(Stored dataset items)
☆ ☆ ☆ ☆

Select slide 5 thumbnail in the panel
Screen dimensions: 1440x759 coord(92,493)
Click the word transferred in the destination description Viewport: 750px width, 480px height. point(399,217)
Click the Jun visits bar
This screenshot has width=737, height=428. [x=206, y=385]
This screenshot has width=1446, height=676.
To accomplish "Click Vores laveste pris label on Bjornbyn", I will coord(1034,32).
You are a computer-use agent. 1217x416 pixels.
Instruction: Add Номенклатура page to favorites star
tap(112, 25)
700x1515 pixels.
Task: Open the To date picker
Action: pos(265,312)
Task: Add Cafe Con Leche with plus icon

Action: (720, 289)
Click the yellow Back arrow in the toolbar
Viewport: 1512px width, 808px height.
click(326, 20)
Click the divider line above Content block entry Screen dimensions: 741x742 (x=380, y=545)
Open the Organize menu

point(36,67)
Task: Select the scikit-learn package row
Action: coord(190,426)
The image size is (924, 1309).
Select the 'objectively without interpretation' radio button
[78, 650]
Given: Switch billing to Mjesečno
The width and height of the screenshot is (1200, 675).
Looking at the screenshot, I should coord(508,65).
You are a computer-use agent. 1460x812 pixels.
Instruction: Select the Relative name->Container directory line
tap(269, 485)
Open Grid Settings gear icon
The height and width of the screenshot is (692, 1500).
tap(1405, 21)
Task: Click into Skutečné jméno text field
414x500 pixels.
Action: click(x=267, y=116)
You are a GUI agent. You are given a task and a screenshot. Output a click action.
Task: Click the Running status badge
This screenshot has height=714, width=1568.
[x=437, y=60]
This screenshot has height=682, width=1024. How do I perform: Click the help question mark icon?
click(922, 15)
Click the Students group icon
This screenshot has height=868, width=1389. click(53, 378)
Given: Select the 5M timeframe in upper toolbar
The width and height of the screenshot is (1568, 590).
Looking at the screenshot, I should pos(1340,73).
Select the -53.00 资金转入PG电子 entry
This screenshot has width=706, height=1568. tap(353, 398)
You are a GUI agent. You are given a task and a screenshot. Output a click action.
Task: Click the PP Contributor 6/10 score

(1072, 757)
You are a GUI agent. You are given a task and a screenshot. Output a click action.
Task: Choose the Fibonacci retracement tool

☆ ☆ ☆ ☆

Work item |
Work through the entries, filtering for the string "computer", and copy each line that holds it.

Reply to the task |
You are a computer-use agent. 1217x416 pixels.
You are a computer-use agent. 1460x812 pixels.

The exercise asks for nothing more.